=== Selection ===
******************************
I have used drum powder measures from Hornady, Redding, and RCBS. They do a fine job but are expensive. I have used the Lee Auto-Disk powder measure for years and it did an OK job. Recently I purchased three Lee Auto-Drum (AD)powder measures. A few thoughts: 1. The price was compelling, it represents great overall Value. 2. The Lee AD was very easy to set up and adjust. 3. The construction is very good and the nylon strip (elastomeric) seems to work flawlessly. 4. I have done several tests of charging 5 pistol and rifle cartridges and getting an average charge that was well within the expected or predicted range. 5. The Lee AD seems to load both stick, flake, and spherical powders well with minimal leakage. 6. I am quite impressed with the Lee AD powder measure and consider it one of Lee’s best products. I sold all my other Powder measures and just use the Lee AD Powder Measure. The only factor left to measure is durability. Let’s see how long they last. But, even if they wear out in a few years, at $35 I can afford to just get a new one.
When using the Lee expander die without a powder measure attached to it, you can control the amount of expansion by adjusting the die in or out since the expander insert butts up against the funnel adapter.
However, when using the AD, the instructions specifically tell you to configure it such that the internal plunger does not bottom out when the ram is at its highest point. So it seems that the amount of case expansion is controlled purely by the tension of the AD spring pushing down against the expander insert as the ram raises the case into the die. Am I missing something with that or is that pretty much what happens? Thanks.
MoreCowbell, that’s pretty much how it works. You don’t have much control over the expansion. However, you can always do expansion separately in another station and use the short rifle charging die (Lee #90668) to dispense without expanding, provided your case is at least 0.86″ long (45 ACP is long enough, 9 mm Luger is not). I also have the Hornady powder measure with case-activated linkage kit (same essentially as the RCBS setup), and it does give you fine control over expansion.
******************************
=== Dataset excerpt ===
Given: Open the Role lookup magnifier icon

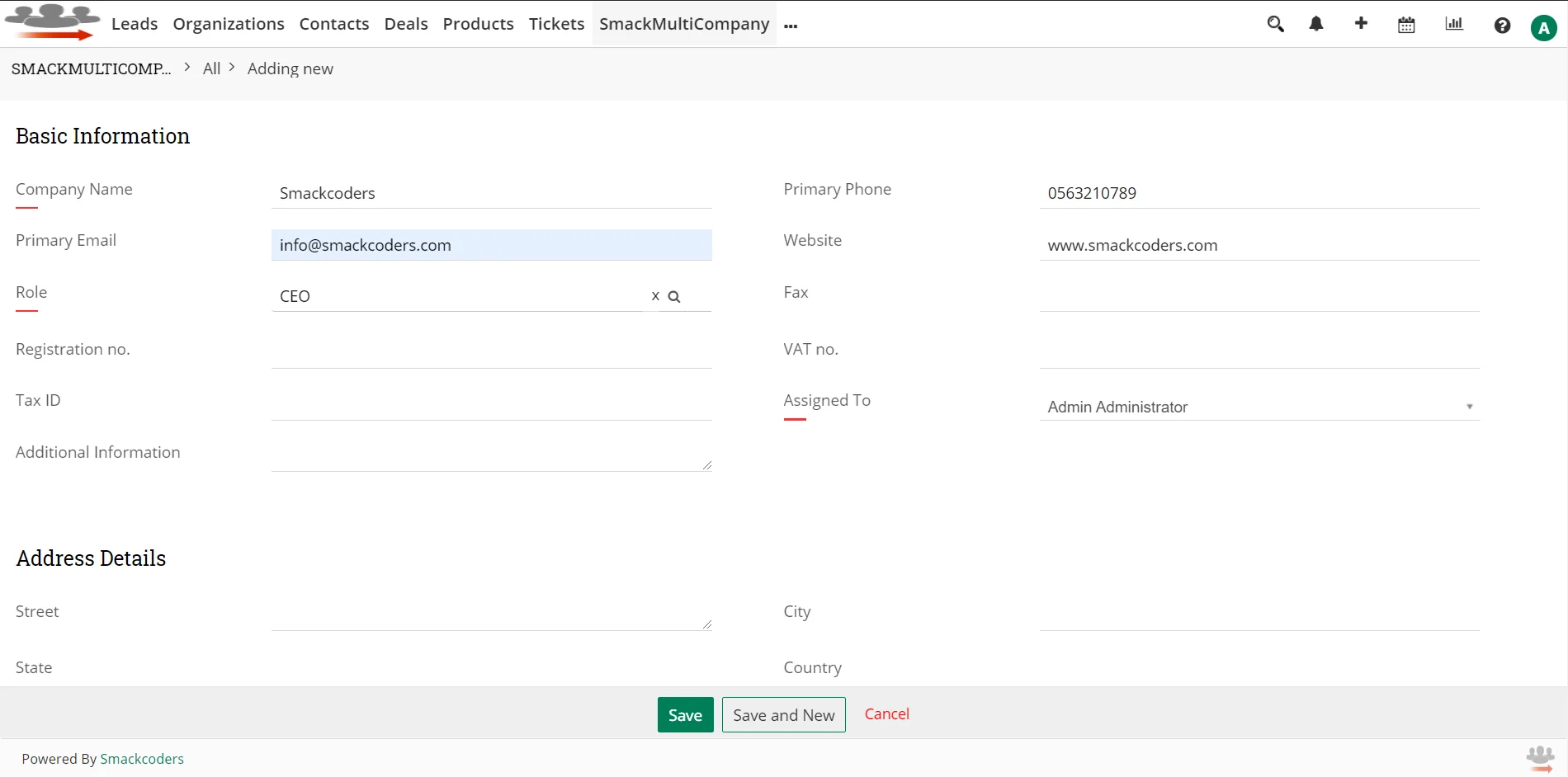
******************************
=== Short exercise 1 ===
Answer these about the powder measure discussion, one line each:
(a) How many Lee Auto-Drum powder measures did the first writer recently buy?
(b) What is the minimum case length for using the short rifle charging die?
(c) Which other powder measure does the writer of the last reply also own?
=== Short exercise 2 ===
From the powder measure discussion, pull out word for word the passage that opens with the words "However, when using" and closes with "what happens? Thanks.".

=== Result 1 ===
(a) Three.
(b) 0.86″.
(c) The Hornady powder measure with the case-activated linkage kit.

=== Result 2 ===
However, when using the AD, the instructions specifically tell you to configure it such that the internal plunger does not bottom out when the ram is at its highest point. So it seems that the amount of case expansion is controlled purely by the tension of the AD spring pushing down against the expander insert as the ram raises the case into the die. Am I missing something with that or is that pretty much what happens? Thanks.